Resident SUNY Upstate Syracuse, New York, United States
Introduction: Accurate models predicting aneurysm rupture risk remain elusive. Machine learning could out-perform traditional methods for this task.
Methods: A retrospective analysis of all cerebral aneurysms (regardless of rupture status) consecutively investigated with digital subtraction angiography (DSA) at a single institution over five years was performed. The data was randomly split into 80% training and 20% hold-out test sets. Hyperparameter tuning with grid search using 5-fold cross validation on the training set was performed for XGBoost, random forest (RF), and support vector machine (SVM) models. The highest performing model was re-trained on the entire training set and evaluated on the test set by the area under the receiver operating characteristic curve (AUC) and F1 score.

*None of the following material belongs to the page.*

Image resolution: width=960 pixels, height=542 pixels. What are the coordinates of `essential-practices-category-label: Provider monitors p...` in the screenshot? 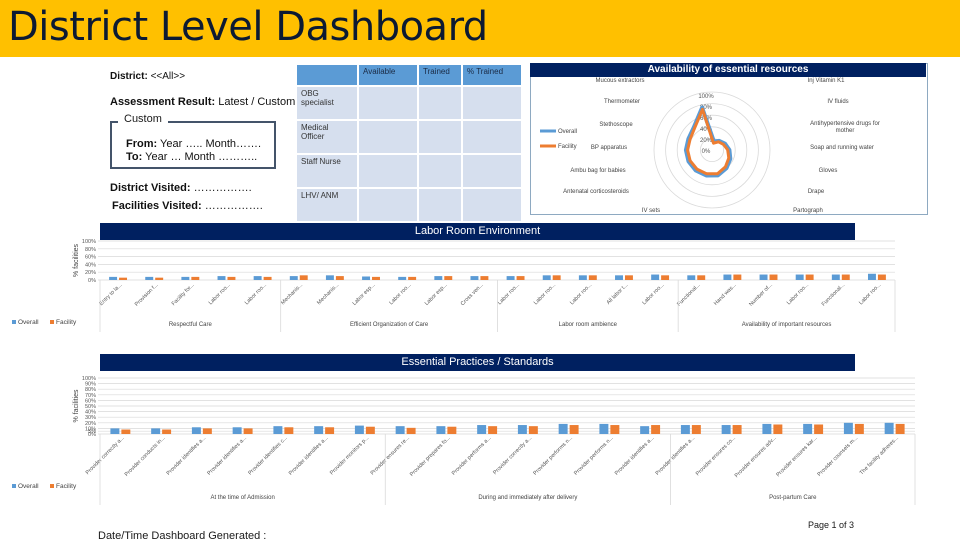 It's located at (350, 456).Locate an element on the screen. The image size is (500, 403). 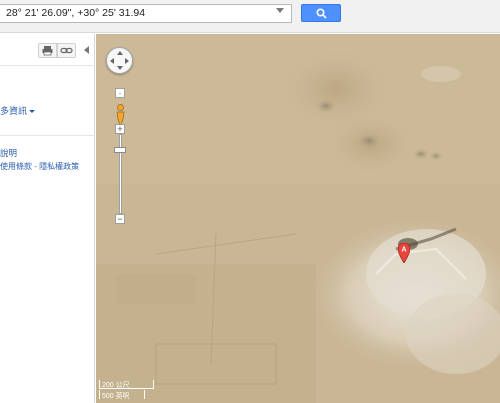
more-info-link: 多資訊 is located at coordinates (18, 110).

Results: A total of 331 aneurysms among 241 patients were included in the analysis. The mean age (± SD) of the cohort was 56.11 ± 12.89. There were 62 males and 179 females. 157 (65.1%) patients had ruptured aneurysms and 84 (34.9%) had unruptured aneurysms. The top performing models on the training set were XGBoost (AUC = 0.87), followed by RF (AUC = 0.86), and SVM (AUC = 0.82). On the hold-out test set, the median AUC and F1 scores for XGBoost were 0.79 (95% CI 0.76 – 0.82) and 0.80 (95% CI 0.76 – 0.83), respectively. The 5 most predictive features along with their mean permutation importances (SD) in the XGBoost model were age (0.062 [0.019]), anterior vs. posterior circulation (0.061 [0.026]), location (0.039 [0.023]), diameter (0.009 [0.015]), and lobe height/width ratio (0.009 [0.011]).
Conclusion : An XGBoost model accurately predicted aneurysm rupture status on presentation using a combination of demographic and aneurysm features. External and prospective validation studies are required.